Editor and author of Caine Prize shortlisted story ‘Daughters, By Our Hands’ Ekemini Pius, believes rather than the subject, how a story is written makes a text powerful: ‘What you want to write is not as important as the way it is written. I’ve seen many promising subjects and plots fail because the writers did not have the prosal wherewithal to execute them.’
First Draft is our interview column, featuring authors and other prominent figures on books, reading, and writing.
Our questions are italicized.
What books or kinds of books did you read growing up?
Growing up, I read my parents’ novels which includes books by Chinua Achebe, Cyprian Ekwensi, Buchi Emecheta, Eddie Iroh, Camara Laye, and Elechi Amadi.

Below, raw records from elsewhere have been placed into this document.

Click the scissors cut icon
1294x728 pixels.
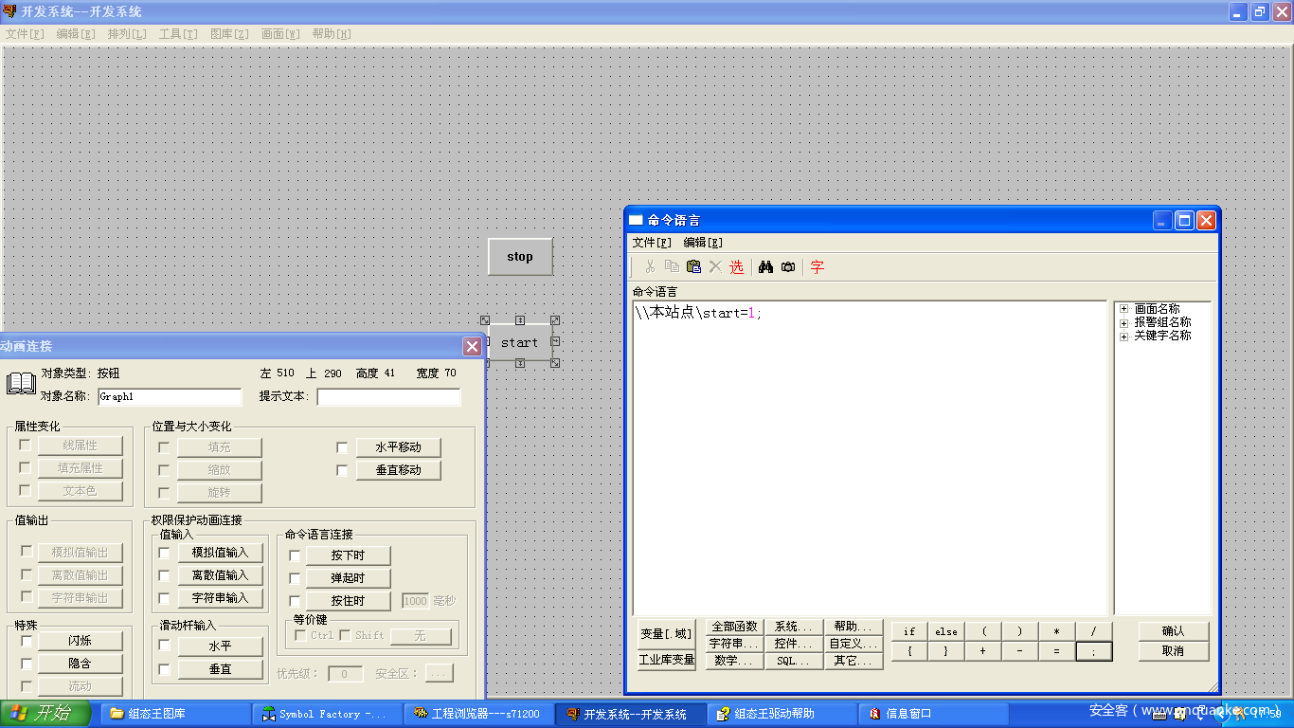point(650,267)
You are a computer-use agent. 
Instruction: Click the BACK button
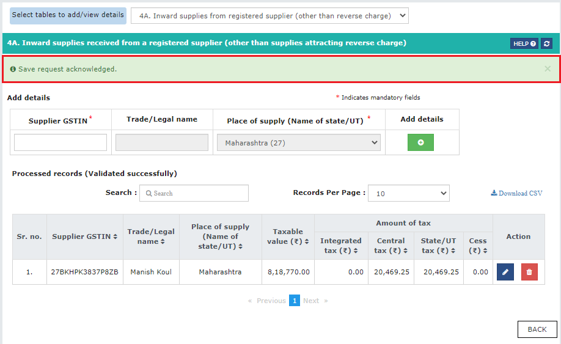[x=537, y=329]
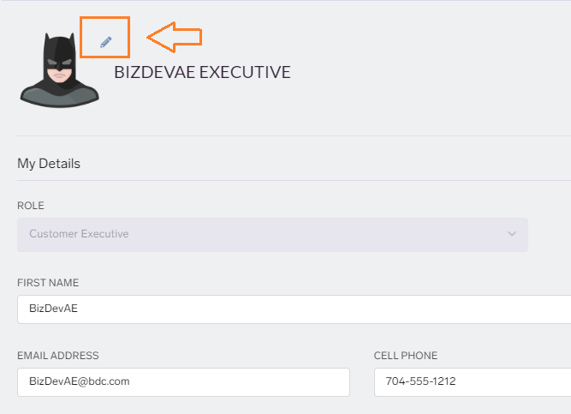
Task: Click the Customer Executive placeholder text
Action: (x=79, y=234)
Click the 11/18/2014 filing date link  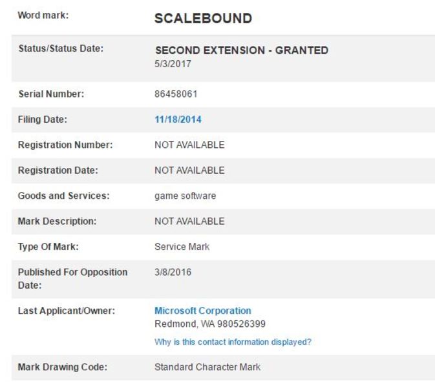point(178,120)
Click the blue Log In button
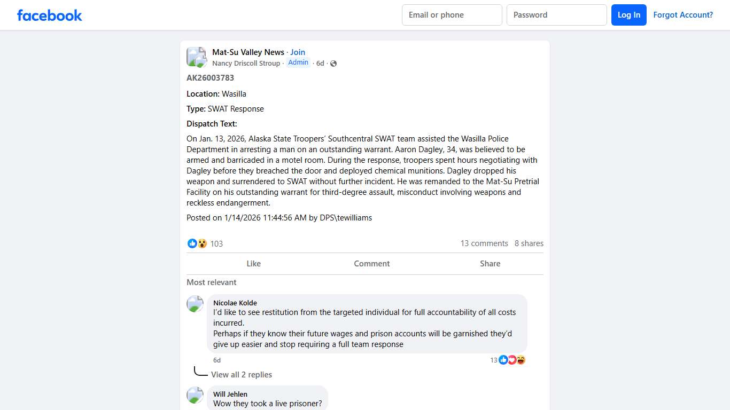730x410 pixels. click(x=629, y=15)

I also read anything I could find around the house: Where There is no Doctor by David Werner, the Awake pamphlet faithfully delivered to our house every month by eager Jehovah’s Witnesses, and my mother’s business textbooks.
If your life so far was a series of texts, which text (fiction or nonfiction) represents you at this moment?
That would be the essay collection, Of This Our Country: Acclaimed Nigerian Writers on the Home, Identity and Culture They Know.
What’s the last thing you read and disagreed with?
I read mostly novels and short stories and I don’t disagree with stories because they are a valid means of artistic expression...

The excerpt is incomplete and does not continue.